Using Custom Structured Info
There's support for storing both unstructured and custom structured (verifiable) metadata in the metafile. This is under df_file_interchange.ci
("custom info").
Strictly speaking, the user can pass any object that inherits from FIBaseCustomInfo
(a Pydantic model), which can fully serialize itself. There is, however, a standard set of these classes already defined to cover most use-cases.
The df_file_interchange.ci.structured.FIStructuredCustomInfo
class is the canonical way to proceed. It has two attributes: extra_info: FIBaseExtraInto
and col_units: dict[Any, FIBaseUnit]
. The extra_info
is for stroing metadata that applies to the whole dataframe such as author or its source. The col_units
is a dictionary that specifies the unit, such as currency, columnwise. There are useful classes for both of these under df_file_interchange.ci.extra
and df_file_interchange.ci.unit
, respectively.
Basic Example
A basic example is included here and also in the corresponding notebook on using custom info.
import pandas as pd
import numpy as np
import df_file_interchange as fi
from pathlib import Path
from df_file_interchange.ci.extra.std_extra import FIStdExtraInfo
from df_file_interchange.ci.structured import FIStructuredCustomInfo
from df_file_interchange.ci.unit.currency import FICurrencyUnit
from df_file_interchange.ci.unit.population import FIPopulationUnit
Next, we create an example dataframe. We also an example extra_info object, some units, and put those together as custom info.
# Create basic dataframe
df = pd.DataFrame(np.random.randn(3, 4), columns=["a", "b", "c", "d"])
df["pop"] = pd.array([1234, 5678, 91011])
# Define some units
unit_cur_a = FICurrencyUnit(unit_desc="USD", unit_multiplier=1000)
unit_cur_b = FICurrencyUnit(unit_desc="EUR", unit_multiplier=1000)
unit_cur_c = FICurrencyUnit(unit_desc="JPY", unit_multiplier=1000000)
unit_cur_d = FICurrencyUnit(unit_desc="USD", unit_multiplier=1000)
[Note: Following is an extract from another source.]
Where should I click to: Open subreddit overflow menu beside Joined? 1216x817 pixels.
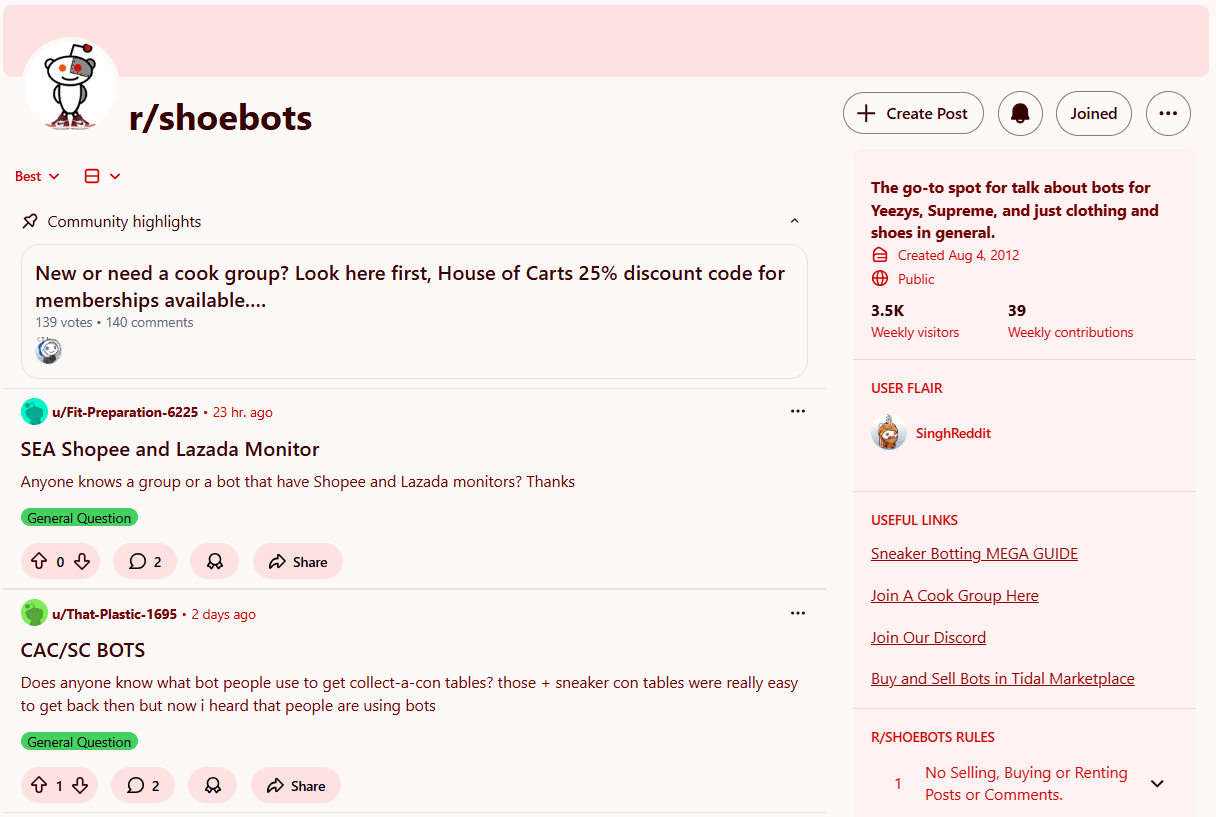[1168, 113]
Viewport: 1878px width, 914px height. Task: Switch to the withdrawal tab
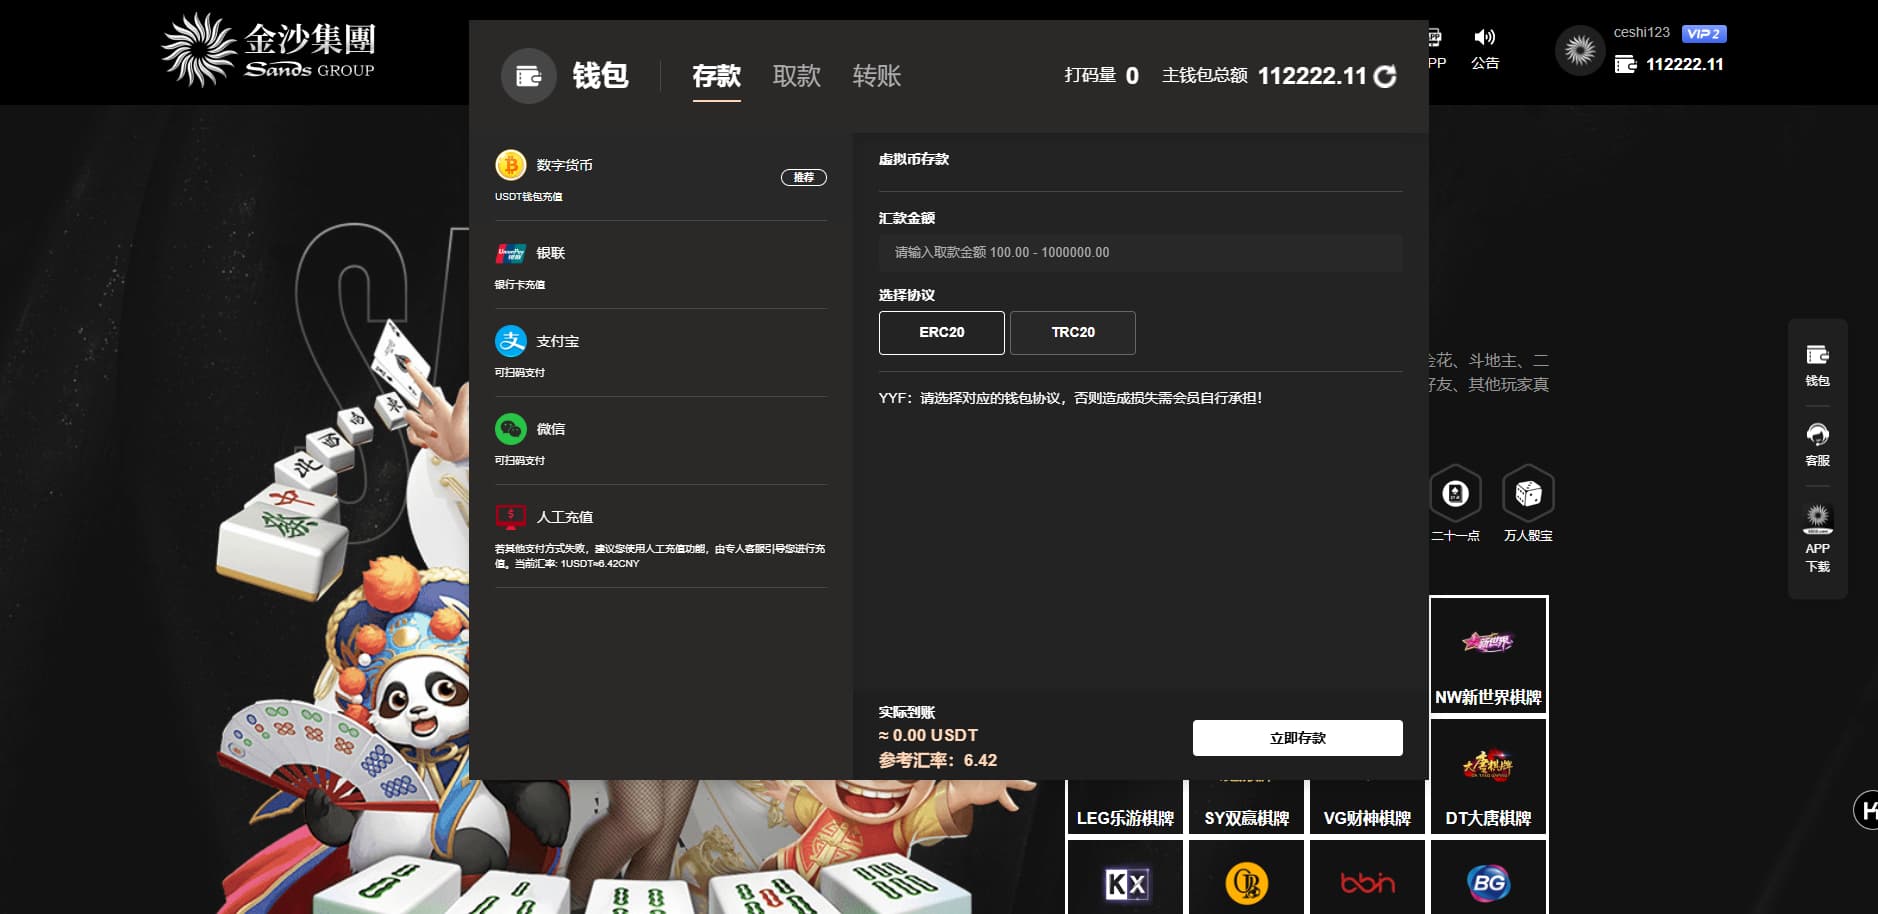click(x=796, y=76)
unit_pop = FIPopulationUnit(unit_desc="people", unit_multiplier=1)
# Define some extra info
extra_info = FIStdExtraInfo(author="Spud", source="Potato")
# Put that together into a custom_info object
custom_info = FIStructuredCustomInfo(
extra_info=extra_info,
col_units={
"a": unit_cur_a,
"b": unit_cur_b,
"c": unit_cur_c,
"d": unit_cur_d,
"pop": unit_pop,
},
)
We write it to a file.
data_dir = Path("./data/")
data_dir.mkdir(exist_ok=True)
datafile_csv = Path(data_dir / "tutorial_simple_structured_custom_info.csv")
metafile = fi.write_df_to_file(df, datafile_csv, custom_info=custom_info)
Read it in again.
And, we can inspect the custom info we have read back in.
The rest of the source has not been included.